In the passage on the Fobos-Grunt mission, where is the canister of Phobos soil expected to make its hard landing?

───── Source

The Russians are planning an unmanned, round-trip mission to the larger of the two Martian moons:
If the mission is successful, Fobos-Grunt will be the first probe to explore the Earth-Phobos-Earth space highway. The one-ton probe will enter orbit around Mars in August or September 2010 (assuming Russia’s schedule does not slip) and begin studying Phobos remotely. Once the mission scientists have selected a good landing spot, the spacecraft will touch down on the satellite’s surface sometime in March or April 2011. Then Fobos-Grunt will extend a robot arm and start collecting samples of regolith—surface soil and rocks—for return to Earth. The main body of the probe will serve as a launchpad for the small return module and remain permanently on Phobos. When the 233-pound return module reaches Earth in June or July 2012, it will drop off a soccer-ball-size capsule containing a thumb-size canister of precious Phobos soil; finally, the canister will make a hard landing in a remote region of Kazakhstan.

──────────
───── Dataset extract

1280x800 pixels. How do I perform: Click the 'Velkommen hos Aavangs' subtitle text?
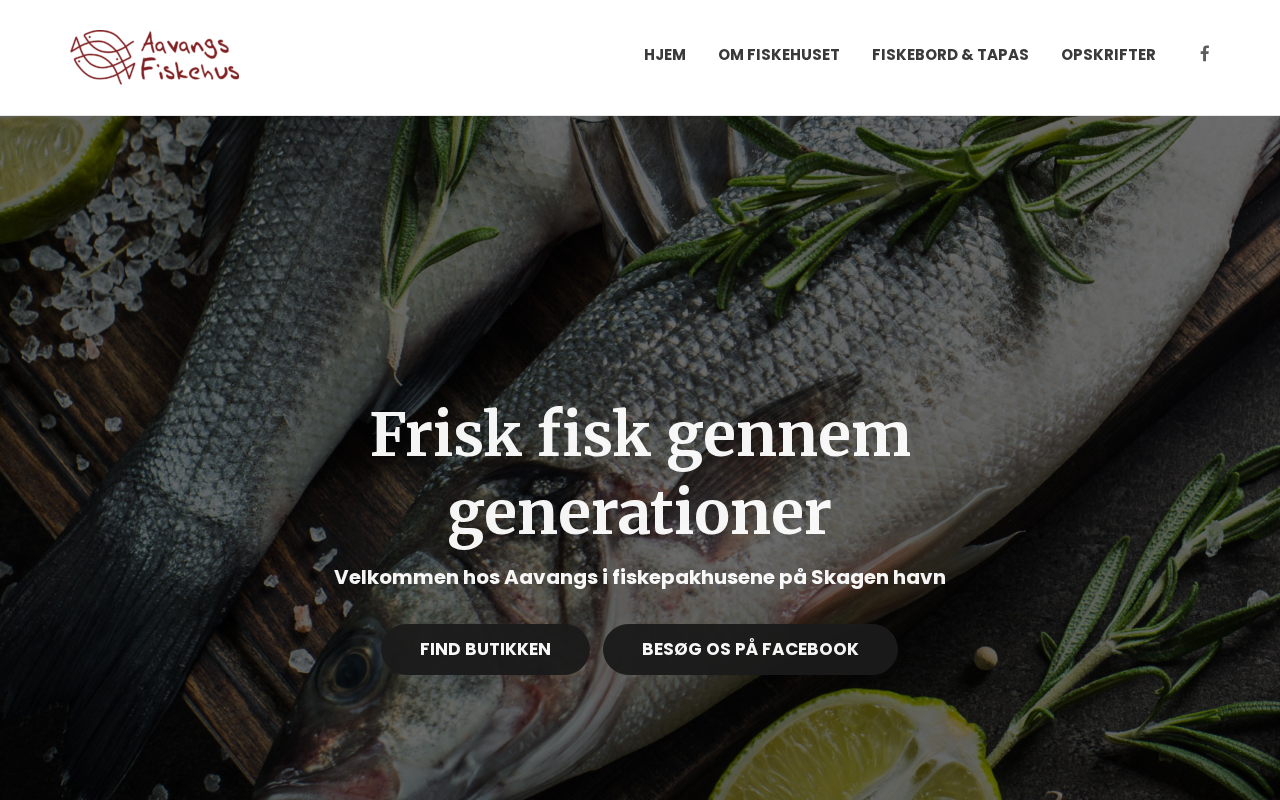pyautogui.click(x=465, y=577)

──────────

* Output *
In a remote region of Kazakhstan.